On Jul 6, 2006, at 2:44 PM, hmiller@xxxxxxxxxx wrote:
How do you get environment variables into an rpmbuild command?
I have a need to do that, and I have tried using environment
variables in the
~/.rpmmacros file with limited success.
I have an environment variable that knows the version of the
software I am
building. It is named SW_VERSION. In the ~/.rpmmacros, I added
this line:
%version $SW_VERSION
In my specfile I have the following:
Version: %{version}
When I do the rpmbuild command, the Version appears to be handled
correctly
until rpmbuild writes the package file. In the package file, the
name of the
package includes the name of the environment variable (SW_VERSION)
instead of
the value in the environment variable (in this case, 3.2.0).
Since I call rpmbuild from a makefile, I have the makefile generate
a new
~/.rpmmacros file every time where I hard-code the version instead
of using the
environment variable.

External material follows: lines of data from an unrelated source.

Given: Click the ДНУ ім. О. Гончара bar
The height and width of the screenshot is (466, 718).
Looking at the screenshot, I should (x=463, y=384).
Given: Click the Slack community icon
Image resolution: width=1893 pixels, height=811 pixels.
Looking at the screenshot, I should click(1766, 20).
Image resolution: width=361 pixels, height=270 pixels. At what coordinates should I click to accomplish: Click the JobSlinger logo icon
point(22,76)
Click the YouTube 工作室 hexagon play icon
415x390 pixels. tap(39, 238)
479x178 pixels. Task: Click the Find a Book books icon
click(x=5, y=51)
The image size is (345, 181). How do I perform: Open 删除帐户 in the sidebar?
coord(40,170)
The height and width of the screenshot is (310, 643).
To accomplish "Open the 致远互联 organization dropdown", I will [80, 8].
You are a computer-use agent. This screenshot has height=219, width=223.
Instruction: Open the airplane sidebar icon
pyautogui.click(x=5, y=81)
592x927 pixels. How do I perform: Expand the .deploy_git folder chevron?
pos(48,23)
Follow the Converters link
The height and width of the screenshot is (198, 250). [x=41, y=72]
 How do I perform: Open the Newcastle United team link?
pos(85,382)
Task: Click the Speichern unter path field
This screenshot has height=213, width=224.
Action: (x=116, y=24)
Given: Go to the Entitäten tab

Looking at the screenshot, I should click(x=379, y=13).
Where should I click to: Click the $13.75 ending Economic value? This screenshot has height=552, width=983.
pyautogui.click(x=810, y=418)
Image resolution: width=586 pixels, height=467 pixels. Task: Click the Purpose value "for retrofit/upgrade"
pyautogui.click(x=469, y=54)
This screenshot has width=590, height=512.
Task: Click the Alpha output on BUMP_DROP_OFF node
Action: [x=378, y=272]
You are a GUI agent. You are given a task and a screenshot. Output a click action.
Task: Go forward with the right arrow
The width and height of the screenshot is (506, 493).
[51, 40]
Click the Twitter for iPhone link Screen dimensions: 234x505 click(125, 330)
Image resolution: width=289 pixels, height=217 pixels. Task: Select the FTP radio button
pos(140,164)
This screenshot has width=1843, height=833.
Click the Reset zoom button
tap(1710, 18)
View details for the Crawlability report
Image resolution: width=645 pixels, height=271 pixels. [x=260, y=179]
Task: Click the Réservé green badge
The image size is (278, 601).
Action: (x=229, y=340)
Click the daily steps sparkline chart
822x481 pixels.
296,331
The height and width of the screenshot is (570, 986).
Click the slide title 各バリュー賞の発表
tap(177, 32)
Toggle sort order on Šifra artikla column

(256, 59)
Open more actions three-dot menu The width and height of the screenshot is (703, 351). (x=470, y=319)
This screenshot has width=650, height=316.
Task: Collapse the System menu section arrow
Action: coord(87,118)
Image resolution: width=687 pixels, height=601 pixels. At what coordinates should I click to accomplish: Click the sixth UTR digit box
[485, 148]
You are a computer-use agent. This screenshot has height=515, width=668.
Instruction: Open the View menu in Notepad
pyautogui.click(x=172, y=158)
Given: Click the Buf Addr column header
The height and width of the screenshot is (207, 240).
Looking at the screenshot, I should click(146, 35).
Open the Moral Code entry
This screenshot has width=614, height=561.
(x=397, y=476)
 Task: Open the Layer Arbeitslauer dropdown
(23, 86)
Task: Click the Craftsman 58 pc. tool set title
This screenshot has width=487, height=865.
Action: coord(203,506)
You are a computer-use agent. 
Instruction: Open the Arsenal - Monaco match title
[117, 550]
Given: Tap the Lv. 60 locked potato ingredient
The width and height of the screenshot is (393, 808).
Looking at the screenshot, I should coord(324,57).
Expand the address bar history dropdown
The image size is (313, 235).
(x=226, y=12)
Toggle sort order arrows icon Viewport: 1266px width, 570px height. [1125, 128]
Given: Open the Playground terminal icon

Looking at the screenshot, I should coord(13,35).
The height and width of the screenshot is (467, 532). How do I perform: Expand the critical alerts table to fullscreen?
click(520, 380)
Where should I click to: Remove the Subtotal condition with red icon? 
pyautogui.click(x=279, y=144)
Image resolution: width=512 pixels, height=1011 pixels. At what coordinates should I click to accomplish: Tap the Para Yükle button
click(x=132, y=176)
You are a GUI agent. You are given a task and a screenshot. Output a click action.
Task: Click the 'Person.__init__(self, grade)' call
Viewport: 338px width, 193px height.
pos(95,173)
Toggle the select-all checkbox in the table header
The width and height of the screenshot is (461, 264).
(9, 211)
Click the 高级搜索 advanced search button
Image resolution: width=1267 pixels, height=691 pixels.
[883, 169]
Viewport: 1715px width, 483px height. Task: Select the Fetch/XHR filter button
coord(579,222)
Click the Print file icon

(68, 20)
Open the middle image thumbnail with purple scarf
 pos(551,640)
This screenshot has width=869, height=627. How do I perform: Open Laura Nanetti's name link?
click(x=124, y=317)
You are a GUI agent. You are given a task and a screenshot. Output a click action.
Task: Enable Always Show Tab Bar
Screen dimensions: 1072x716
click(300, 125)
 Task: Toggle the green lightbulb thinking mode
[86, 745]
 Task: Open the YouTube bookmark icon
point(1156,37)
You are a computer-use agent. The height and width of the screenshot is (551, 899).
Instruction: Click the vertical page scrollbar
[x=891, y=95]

Is that the best I can do, or is there a way
for
~/.rpmmacros to use an environment variable?
Hope I made that clear.
There is no shell environment on the pathway that generates an output
file name within rpmbuild.
I.e. theshell environment is never looked at.
If you absolutely categorically adamantly insist on using environment
variables for rpmbuild, try
%myversion %(echo $SW_VERSION)
...
Version: %{myversion}
to supply a shell context for examining the environment.
Note the change from %version to %myversion to avoid another surprise.